Happy New Year!

New Year’s Day is a great time for beginnings; a time to turn the page and start fresh.  There is a strong impulse to make resolutions of change for the coming year.  Most of our resolutions involve habits.  Although we often think of habits as being good or bad there are some that are neither.  For instance, it has been 51 years since I was in the military but I still step off with my left foot first.  There would be no advantage for me to step off with my right foot so why bother changing that old habit?

New Year’s resolutions are often vows to start good habits like daily exercise, daily time in God’s word and praying or daily time with family members loving and encouraging each of them.  There is a simple way to form any good habit we want.  Psychologists tell us if we do something for 21 days it will become a habit.  I don’t know what is so special about that number, but I have tried it and it works.  We may have already formed some good habits without even realizing it.  Buckling our seat belt in the car is a very good habit. It could not only save our life but also keep us from paying a fine.   Aristotle had this to say about good habits, “We are what we repeatedly do.  Excellence then is not an act, but a habit.” God’s word tells us that love is not an act but a habit we should develop.  (II John 1:5-6 and numerous other passages.)

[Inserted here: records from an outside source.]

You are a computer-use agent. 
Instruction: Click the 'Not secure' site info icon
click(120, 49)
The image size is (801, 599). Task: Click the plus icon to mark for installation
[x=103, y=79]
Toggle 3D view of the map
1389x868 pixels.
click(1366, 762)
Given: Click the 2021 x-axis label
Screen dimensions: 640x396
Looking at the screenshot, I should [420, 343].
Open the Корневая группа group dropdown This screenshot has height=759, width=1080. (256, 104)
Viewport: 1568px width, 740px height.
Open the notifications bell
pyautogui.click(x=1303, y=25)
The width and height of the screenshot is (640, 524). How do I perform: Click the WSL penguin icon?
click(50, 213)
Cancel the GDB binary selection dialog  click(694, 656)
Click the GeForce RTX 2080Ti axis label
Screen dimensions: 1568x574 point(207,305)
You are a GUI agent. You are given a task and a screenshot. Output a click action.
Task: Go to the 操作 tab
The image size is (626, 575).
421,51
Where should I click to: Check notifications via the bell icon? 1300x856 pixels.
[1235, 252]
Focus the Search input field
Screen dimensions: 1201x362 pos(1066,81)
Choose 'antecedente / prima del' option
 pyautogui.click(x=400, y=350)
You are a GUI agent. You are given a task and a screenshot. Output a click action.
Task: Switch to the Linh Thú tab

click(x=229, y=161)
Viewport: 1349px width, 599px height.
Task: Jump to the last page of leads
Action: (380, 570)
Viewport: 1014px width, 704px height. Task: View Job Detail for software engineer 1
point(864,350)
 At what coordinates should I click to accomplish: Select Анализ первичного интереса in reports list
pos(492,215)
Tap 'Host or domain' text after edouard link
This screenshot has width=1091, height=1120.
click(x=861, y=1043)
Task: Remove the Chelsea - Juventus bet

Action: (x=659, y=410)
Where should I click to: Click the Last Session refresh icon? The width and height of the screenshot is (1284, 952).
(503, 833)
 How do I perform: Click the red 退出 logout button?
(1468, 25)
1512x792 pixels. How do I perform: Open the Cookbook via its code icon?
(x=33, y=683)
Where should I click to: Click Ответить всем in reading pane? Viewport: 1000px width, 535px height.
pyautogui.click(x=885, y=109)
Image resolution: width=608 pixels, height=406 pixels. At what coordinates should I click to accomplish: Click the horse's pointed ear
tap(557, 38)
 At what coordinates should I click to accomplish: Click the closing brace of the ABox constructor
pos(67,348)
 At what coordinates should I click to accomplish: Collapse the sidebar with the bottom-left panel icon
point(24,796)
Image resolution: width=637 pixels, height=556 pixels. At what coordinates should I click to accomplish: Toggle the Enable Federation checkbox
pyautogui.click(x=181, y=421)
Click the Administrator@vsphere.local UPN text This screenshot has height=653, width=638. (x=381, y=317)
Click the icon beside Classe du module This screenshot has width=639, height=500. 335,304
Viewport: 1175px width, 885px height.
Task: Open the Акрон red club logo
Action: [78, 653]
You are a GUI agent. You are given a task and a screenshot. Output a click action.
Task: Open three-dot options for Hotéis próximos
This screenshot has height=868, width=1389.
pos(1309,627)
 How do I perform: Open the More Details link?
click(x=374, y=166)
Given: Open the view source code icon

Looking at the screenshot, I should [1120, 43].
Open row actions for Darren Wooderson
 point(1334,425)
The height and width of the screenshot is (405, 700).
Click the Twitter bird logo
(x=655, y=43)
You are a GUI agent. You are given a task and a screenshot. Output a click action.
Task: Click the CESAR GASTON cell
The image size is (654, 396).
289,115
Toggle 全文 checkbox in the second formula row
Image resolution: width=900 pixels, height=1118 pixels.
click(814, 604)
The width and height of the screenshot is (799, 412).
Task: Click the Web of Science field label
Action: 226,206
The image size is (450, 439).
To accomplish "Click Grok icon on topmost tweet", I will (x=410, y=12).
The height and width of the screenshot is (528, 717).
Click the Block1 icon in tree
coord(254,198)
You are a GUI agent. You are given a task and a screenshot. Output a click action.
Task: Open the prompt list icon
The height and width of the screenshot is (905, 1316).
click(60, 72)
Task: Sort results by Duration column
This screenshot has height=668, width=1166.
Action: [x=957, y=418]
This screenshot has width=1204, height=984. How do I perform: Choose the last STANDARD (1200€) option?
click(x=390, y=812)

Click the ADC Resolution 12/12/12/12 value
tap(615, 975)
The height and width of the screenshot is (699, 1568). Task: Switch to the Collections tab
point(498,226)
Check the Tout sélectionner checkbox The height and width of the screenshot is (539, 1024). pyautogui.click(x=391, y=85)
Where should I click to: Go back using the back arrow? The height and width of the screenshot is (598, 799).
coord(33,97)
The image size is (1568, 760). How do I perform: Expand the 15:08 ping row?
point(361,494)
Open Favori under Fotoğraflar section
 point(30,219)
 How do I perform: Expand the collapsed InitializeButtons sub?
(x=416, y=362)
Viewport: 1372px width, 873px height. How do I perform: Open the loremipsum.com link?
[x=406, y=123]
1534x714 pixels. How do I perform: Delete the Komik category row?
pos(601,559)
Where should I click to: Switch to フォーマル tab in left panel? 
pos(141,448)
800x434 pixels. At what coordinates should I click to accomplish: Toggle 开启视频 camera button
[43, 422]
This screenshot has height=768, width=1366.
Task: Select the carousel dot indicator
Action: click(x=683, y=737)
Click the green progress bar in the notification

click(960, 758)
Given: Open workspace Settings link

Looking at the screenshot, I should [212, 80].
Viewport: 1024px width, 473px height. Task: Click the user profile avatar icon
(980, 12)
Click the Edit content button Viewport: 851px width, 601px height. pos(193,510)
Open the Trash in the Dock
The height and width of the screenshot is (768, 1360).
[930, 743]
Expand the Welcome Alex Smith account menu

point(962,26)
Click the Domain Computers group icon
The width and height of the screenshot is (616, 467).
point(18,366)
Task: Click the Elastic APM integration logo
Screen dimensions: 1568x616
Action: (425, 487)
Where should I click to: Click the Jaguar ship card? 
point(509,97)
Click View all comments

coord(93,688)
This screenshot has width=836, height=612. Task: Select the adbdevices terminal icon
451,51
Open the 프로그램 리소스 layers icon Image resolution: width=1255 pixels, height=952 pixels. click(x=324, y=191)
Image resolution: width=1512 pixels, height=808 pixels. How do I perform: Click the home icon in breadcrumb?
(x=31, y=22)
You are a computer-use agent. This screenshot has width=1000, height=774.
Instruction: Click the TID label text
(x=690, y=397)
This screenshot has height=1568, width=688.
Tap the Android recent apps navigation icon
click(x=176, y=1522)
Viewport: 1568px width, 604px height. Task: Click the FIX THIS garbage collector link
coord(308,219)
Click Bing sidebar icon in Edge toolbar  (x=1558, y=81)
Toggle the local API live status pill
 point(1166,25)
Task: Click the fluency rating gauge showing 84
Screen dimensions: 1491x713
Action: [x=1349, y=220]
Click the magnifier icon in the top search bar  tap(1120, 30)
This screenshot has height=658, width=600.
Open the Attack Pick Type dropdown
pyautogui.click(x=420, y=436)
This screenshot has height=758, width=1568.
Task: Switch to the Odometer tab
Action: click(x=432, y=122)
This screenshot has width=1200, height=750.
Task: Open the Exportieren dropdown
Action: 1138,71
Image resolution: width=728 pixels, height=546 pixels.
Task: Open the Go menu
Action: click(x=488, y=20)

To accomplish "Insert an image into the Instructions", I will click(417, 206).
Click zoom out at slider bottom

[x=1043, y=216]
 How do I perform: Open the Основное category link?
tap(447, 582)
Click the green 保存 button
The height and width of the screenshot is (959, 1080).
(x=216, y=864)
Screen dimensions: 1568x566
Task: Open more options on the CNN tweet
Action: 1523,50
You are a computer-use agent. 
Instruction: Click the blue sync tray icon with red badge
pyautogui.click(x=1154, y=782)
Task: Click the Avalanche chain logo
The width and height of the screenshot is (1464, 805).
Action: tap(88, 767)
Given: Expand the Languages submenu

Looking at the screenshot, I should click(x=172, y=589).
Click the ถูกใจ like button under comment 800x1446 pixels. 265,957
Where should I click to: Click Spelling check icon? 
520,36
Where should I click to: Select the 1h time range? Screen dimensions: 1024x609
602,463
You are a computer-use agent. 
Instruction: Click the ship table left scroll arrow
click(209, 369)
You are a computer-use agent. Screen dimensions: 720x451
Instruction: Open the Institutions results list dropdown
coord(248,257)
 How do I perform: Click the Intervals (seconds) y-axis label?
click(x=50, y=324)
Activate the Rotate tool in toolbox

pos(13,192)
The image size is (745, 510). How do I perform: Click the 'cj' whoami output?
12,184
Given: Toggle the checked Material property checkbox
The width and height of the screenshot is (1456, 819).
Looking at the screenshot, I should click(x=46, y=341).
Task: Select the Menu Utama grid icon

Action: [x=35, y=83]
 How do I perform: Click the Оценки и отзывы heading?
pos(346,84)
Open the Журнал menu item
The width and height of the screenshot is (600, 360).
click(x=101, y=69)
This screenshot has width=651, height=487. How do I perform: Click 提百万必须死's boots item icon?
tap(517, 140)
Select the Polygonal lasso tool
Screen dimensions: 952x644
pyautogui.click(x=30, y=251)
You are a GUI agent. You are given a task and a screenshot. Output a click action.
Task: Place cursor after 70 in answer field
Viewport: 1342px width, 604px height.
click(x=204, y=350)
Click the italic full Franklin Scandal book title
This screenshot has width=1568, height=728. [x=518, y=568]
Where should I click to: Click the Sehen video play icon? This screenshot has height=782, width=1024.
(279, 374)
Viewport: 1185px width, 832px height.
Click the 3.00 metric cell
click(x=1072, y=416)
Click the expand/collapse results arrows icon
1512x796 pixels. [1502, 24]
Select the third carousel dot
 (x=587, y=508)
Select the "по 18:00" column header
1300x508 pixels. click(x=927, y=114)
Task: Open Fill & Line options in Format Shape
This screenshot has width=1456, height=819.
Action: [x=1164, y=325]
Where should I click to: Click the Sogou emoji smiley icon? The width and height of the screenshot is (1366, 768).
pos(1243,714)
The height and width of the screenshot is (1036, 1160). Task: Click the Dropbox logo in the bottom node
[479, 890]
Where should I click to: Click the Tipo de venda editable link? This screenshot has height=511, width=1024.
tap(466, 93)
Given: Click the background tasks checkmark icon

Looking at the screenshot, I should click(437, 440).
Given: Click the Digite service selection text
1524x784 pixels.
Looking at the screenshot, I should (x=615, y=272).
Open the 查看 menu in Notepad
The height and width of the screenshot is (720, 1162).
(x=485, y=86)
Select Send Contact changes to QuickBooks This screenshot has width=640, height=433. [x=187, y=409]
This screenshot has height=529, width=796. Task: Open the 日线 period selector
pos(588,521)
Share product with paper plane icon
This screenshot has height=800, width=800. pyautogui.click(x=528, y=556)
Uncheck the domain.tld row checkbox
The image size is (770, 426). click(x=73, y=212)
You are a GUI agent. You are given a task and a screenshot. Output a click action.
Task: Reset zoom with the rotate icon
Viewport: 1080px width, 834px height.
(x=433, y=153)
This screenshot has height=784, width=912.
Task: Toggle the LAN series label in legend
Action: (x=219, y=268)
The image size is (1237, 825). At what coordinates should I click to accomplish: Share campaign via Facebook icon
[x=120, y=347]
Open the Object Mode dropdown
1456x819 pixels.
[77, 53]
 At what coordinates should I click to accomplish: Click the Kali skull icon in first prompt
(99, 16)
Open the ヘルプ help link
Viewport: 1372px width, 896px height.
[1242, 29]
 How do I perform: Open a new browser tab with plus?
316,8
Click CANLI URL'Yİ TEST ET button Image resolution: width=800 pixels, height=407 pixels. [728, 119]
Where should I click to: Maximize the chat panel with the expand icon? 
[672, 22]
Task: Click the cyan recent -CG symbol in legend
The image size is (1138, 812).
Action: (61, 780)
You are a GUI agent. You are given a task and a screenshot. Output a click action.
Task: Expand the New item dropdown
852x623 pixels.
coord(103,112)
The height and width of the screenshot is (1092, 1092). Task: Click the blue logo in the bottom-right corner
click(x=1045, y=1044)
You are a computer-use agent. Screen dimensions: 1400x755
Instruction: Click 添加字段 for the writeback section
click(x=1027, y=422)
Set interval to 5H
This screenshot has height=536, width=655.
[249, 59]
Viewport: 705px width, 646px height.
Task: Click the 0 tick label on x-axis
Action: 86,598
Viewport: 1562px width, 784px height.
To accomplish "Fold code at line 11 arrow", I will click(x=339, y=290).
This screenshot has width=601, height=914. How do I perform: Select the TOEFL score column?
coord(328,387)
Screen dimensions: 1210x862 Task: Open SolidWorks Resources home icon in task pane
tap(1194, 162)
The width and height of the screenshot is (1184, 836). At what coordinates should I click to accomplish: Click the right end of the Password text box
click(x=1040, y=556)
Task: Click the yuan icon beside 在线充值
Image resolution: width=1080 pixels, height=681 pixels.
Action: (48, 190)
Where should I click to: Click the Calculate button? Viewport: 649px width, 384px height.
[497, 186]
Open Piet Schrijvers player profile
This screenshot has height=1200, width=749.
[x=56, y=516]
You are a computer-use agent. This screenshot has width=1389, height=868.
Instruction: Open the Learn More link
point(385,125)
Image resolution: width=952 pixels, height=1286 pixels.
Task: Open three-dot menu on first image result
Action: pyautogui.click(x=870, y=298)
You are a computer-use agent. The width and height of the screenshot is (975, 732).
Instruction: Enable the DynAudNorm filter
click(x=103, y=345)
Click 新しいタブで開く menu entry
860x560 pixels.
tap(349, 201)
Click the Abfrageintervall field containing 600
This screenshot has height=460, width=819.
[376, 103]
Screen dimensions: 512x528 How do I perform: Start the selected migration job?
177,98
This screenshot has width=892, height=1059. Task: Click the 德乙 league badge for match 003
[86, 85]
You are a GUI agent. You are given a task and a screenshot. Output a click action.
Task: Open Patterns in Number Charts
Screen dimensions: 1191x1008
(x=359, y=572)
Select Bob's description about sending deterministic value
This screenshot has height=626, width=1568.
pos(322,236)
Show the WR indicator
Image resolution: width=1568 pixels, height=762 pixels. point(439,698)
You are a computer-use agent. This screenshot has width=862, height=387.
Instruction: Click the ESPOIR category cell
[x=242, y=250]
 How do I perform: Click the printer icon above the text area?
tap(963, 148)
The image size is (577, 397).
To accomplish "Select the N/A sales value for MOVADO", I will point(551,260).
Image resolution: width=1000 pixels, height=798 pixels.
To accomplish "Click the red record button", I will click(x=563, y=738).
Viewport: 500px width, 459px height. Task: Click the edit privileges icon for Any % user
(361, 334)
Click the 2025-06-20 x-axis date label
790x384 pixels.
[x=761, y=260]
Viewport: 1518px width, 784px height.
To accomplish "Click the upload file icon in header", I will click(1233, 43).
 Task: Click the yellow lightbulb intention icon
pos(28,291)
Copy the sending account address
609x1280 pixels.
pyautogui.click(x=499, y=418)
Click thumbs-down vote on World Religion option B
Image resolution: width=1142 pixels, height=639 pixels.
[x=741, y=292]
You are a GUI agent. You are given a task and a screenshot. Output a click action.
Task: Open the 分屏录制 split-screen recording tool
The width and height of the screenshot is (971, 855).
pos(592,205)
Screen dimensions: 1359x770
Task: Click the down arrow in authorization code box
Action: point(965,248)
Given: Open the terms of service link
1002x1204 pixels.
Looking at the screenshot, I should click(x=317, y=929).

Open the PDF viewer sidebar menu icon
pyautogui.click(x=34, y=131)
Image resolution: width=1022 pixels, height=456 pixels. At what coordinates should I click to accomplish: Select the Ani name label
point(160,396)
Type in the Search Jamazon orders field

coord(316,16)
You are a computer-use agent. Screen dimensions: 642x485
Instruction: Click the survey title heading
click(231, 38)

New Year’s resolutions may also be vows to end bad habits.  When we think about our habits we seem to gravitate to the bad ones out of guilt or conviction.  Eliminating a bad habit is not as simple as starting a new one.   Simply stopping a bad habit for 21 days won’t work.  We must replace it with a good habit for 21 days to help reprogram our minds.  Some bad habits have become full blown addictions.  We need help freeing ourselves from addictions.  Through prayer and the power of the Holy Spirit, Cleansing Stream classes at CLC help free us from bad habits, addictions and pain or guilt we continue to carry from our past.

I began smoking cigarettes while I was in the Air Force.  It was a common bad habit of the 1960s.  Fortunately, I didn’t smoke enough to develop a strong physical addiction to nicotine so when I came back home to look for a job and start married life God filled my life with so many positive changes that I didn’t even think about buying a pack of cigarettes.  I have friends who have experienced a very strong addiction to nicotine who testify to the miraculous power of God healing their body and setting them free with no craving or withdrawal symptoms in answer to prayer.  God wants to release us from physical, mental or spiritual addictions.  All we have to do is ask for His help.

If we rely on our own will power to keep our resolutions for this New Year, we will fail within a few days as usual.  However, if we ask God to help us make our list of resolutions and then guide us through those changes we can look forward to a year of great improvement and success. 

One thought on “Happy New Year!”

  1. Happy New Year Jim! Great post! The reminder to keep God in the process of our resolutions instead of relying on our own discipline to sustain us is so true in forming good habits.